Je fus arraché de mes rêveries bucoliques par un diacre de la noire candeur, m'informant d'une convocation auprès du quartier général de l'œil.

Situé au centre du dôme et s'élevant sur une centaine de mètres, le « dernier retour » façonnait à sa manière le paysage qui l'entourait. Une architecture étrange participait au charme de l'endroit, en effet le bâtiment avait été conçu en forme d'alvéoles bombées subtilement intercalé par des dalles en verre. Avec un jeu de perspective et de lumière savamment élaboré, l'ensemble formait un globe oculaire géant, lui-même découpé en pléthores de plus petits yeux. L'observer donnait toujours une impression saisissante, comme si votre regard était rendu par une centaine d'autres.

Le chemin pour y aller était une merveille en soi, le sentier dessinait une vraie osmose, une vraie harmonie entre technologie et nature.

Les câbles s'entremêlaient aux lianes, les routes étaient faites d'un mélange curieux de mousse végétale, de goudron et de coton composant un terrain irréel. Comme si la terre elle-même était un cœur palpitant dont les veines formées d'un dégradé de blanc de vert et de noir, autant de routes amenant au « Dernier Retour ». Si cette bâtisse était probablement l'accomplissement architectural et technologique du dôme, son environnement l'était tout autant. Tout autour de ce monument, des hybrides mécano-végétale étonnaient de par leur ingéniosité de conception. Ainsi, gravitant autour du curieux immeuble, on pouvait apercevoir des drones de stockage reconverti en écosystème volant, comme si plusieurs mondes tournaient en orbite autour de l'œil.

Le clerc me fit traverser une myriade de salles grotesquement similaire, m'évoquant un labyrinthe de confusion camouflé en quartier général. Après une infinité de couloirs et de portes strictement identiques, il me conduisit vers un escalier sous-terrain donnant sur une énorme pièce.

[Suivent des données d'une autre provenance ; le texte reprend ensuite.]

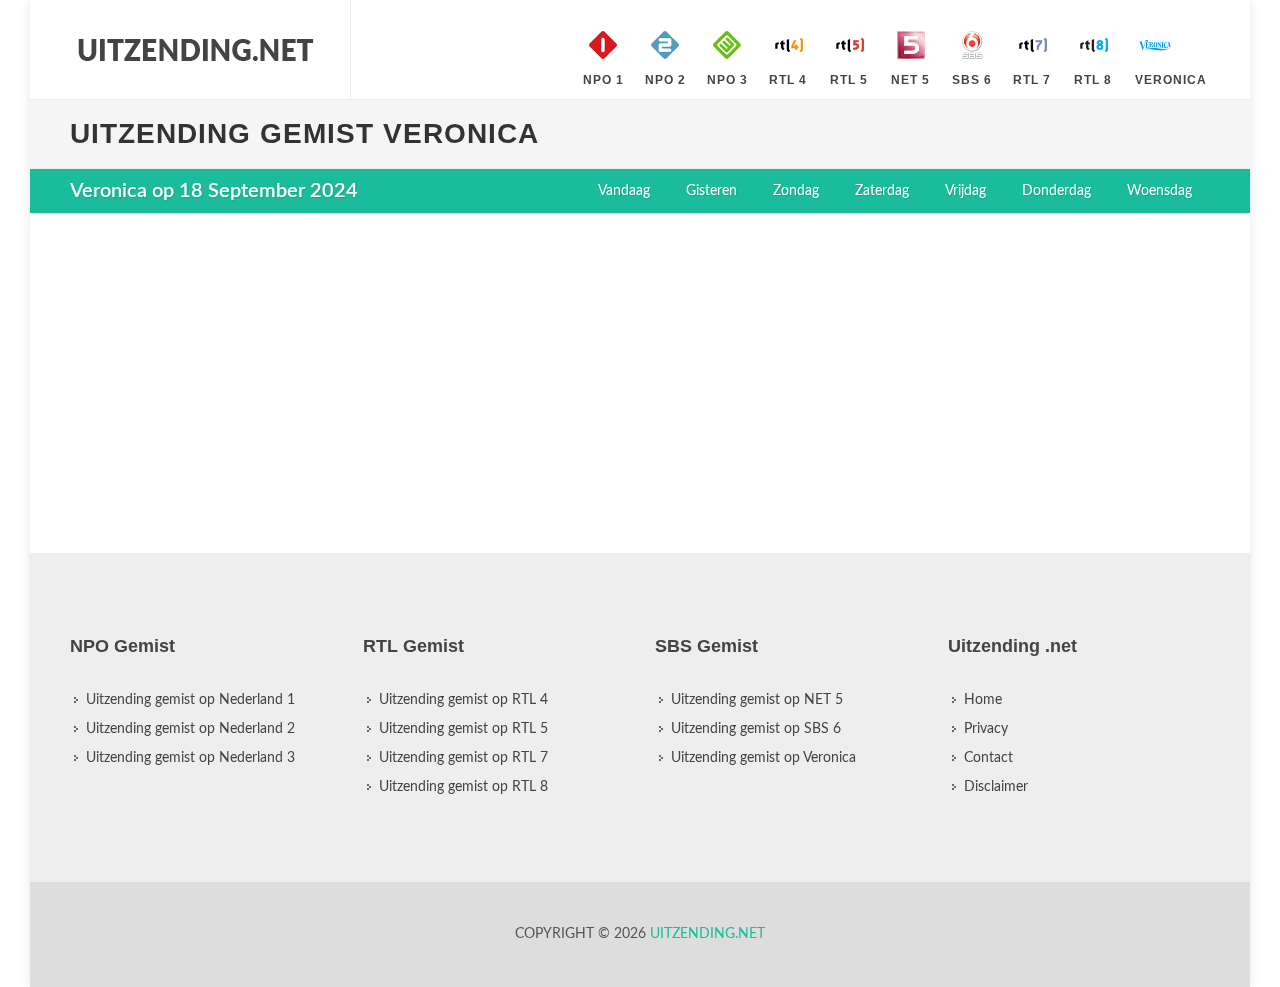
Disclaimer (996, 787)
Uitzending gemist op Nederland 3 (190, 758)
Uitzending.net (707, 934)
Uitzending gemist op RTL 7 (463, 758)
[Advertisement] (640, 373)
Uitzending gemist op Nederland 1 (190, 700)
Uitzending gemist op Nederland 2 (190, 729)
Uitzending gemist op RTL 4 (463, 700)
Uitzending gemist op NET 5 (757, 700)
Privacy (986, 729)
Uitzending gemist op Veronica (763, 758)
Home (983, 700)
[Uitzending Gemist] (195, 50)
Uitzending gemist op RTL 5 (463, 729)
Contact (988, 758)
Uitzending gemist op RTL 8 (463, 787)
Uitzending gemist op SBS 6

C'est là que je le découvris pour la première fois.

Sa seule présence embaumait l'endroit d'une tension oppressante. Je ne saurais dire s'il était adéquat de le juger comme humain, végétal, mutant ou simplement vivant. On devinait un être assez grand, vouté comme si sa colonne vertébrale était naturellement arquée. Son allure émaciée laissait préfigurer d'un corps qui n'avait que trop subi, ses côtes beaucoup trop saillantes, dessinaient un portrait immonde de sa personne. C'était comme s'il portait un veston de peau rapiécé dont les couleurs, délavées par les radiations, mettaient en valeur des coutures apparentes répugnantes.

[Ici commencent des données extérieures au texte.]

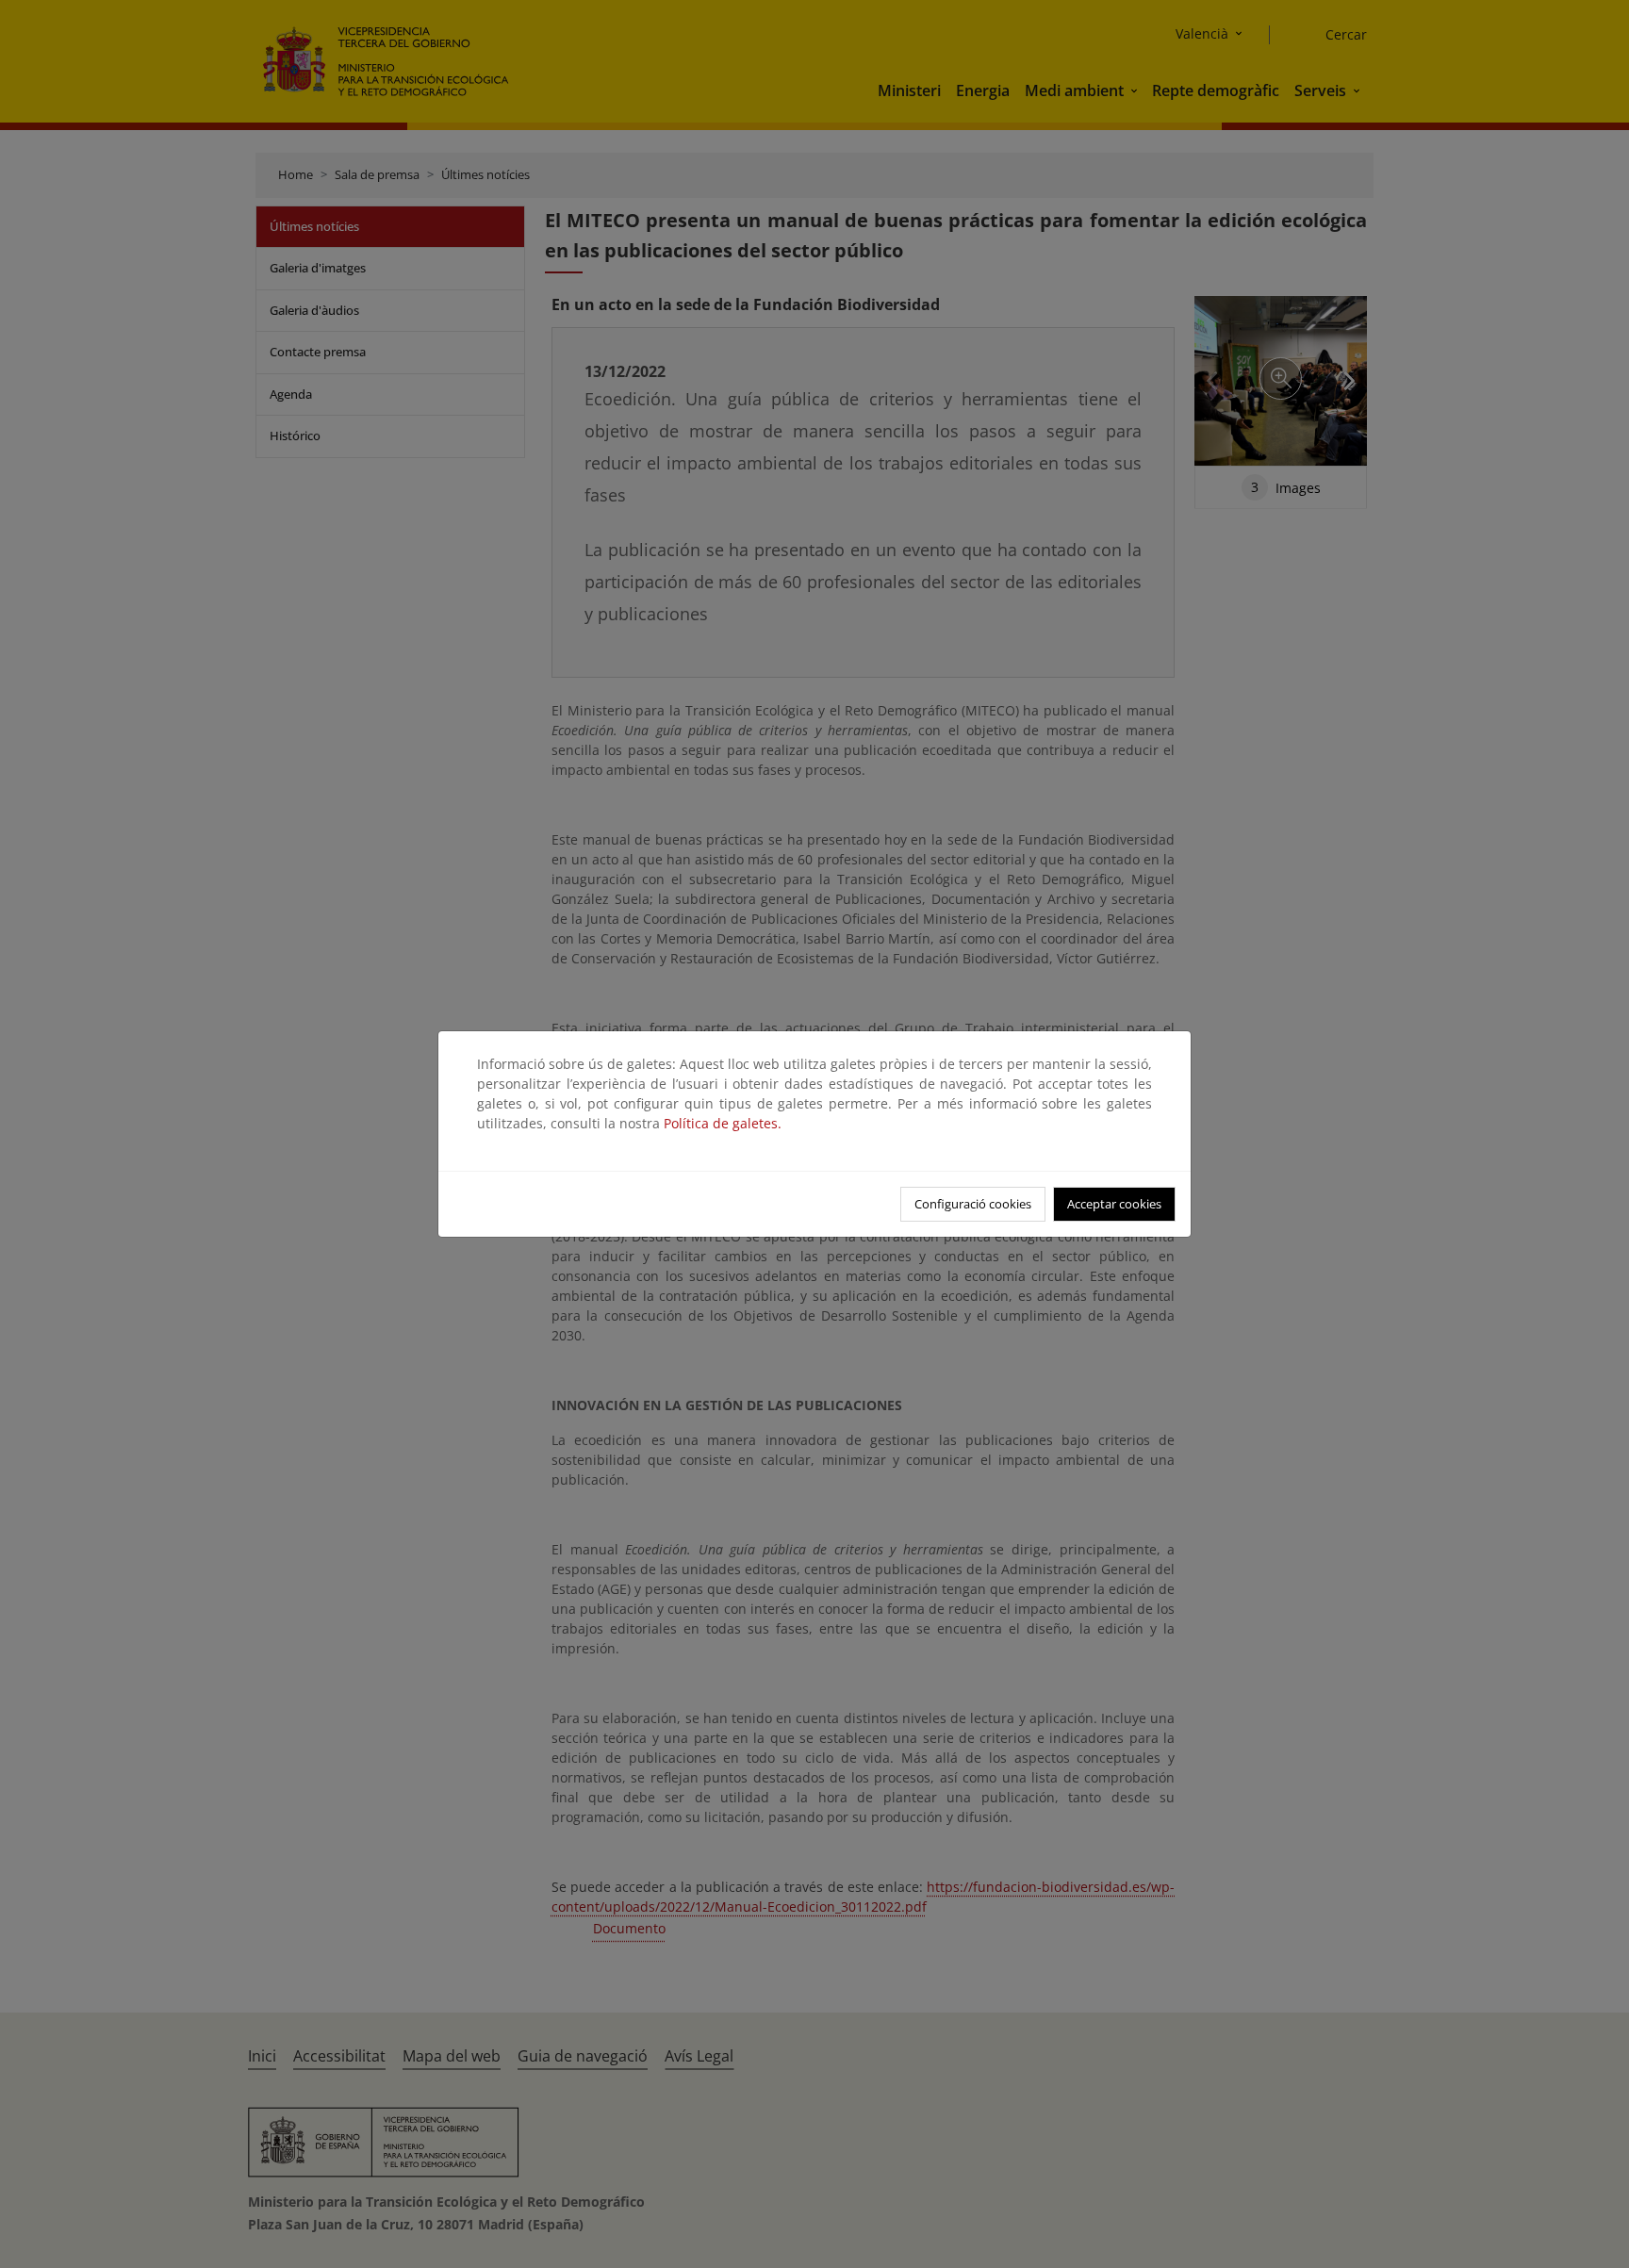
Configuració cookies (972, 1203)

Si la vieillesse s'abat parfois impitoyablement sur certains, lui transgressait les âges de par sa condition. S'il était indéniable qu'il était issu de temps anciens, immémoriaux, lui donner un âge paraissait presque futile.

On pouvait voir jaillir un tuyau massif de son dos, se terminant en une colonne de fils, de perfusions et de machines. Ces dernières injectant diverses substances verdâtres le maintenant en vie. Maigre, décrépit, irradié... il se tenait dans une chambre adaptée à sa condition, ses déplacements limités par le peu de jeu offerts par son énorme perfusion dorsale.

Parfaitement isolée, aucune porte, aucune fenêtre, il était condamné à rester enraciné.

Son regard présentait un éventail d'expression contradictoire. Son visage était une interface directe avec son âme, chacune de ses micro-expressions m'apparaissait comme la personnification d'un sentiment. Ainsi il devenait tantôt rancœur, jalousie, haine tout aussi vite qu'il devenait tendresse, compassion et amour.

De ce visage se dégageait un charme insaisissable, de ses traits émanaient un charisme poussant tant à l'humilité qu'à l'envie de s'en rapprocher, de partager quelques instants de vie en sa compagnie.

Quand je me présentai devant lui, toute expression disparu de son visage, son être entier était affairé à me juger sous tous les angles possibles. C'était la première fois que je sentais un regard aussi intense. Si pénétrant qu'il m'en aveuglait. J'aurais aimé en cet instant être le plus droit des hommes afin d'éviter les foudres de sa colère. Je ressentis une vive envie de m'enfuir pour échapper à la sentence de ses observations.

Je voyais au travers de son visage stoïque, l'expression silencieuse de la réprimande d'un parent en colère.

–Le voilà, celui qui met en péril notre monde. Qu'il est intriguant d'observer notre fragilité. Nous qui nous pensons si solide, indivisible... Nous parvenons pourtant à être déstabilisé par une âme aussi jeune. A toi tout seul, tu es une vraie leçon d'humilité.

Un compliment ? Un reproche ? Comment suis-je sensé prendre cela ?

Sa voix sonnait comme celle d'un patriarche, sa simple audition inspirer l'envie de rentrer dans ses bonnes grâces.

Sois honoré, peu sont dignes de me rencontrer.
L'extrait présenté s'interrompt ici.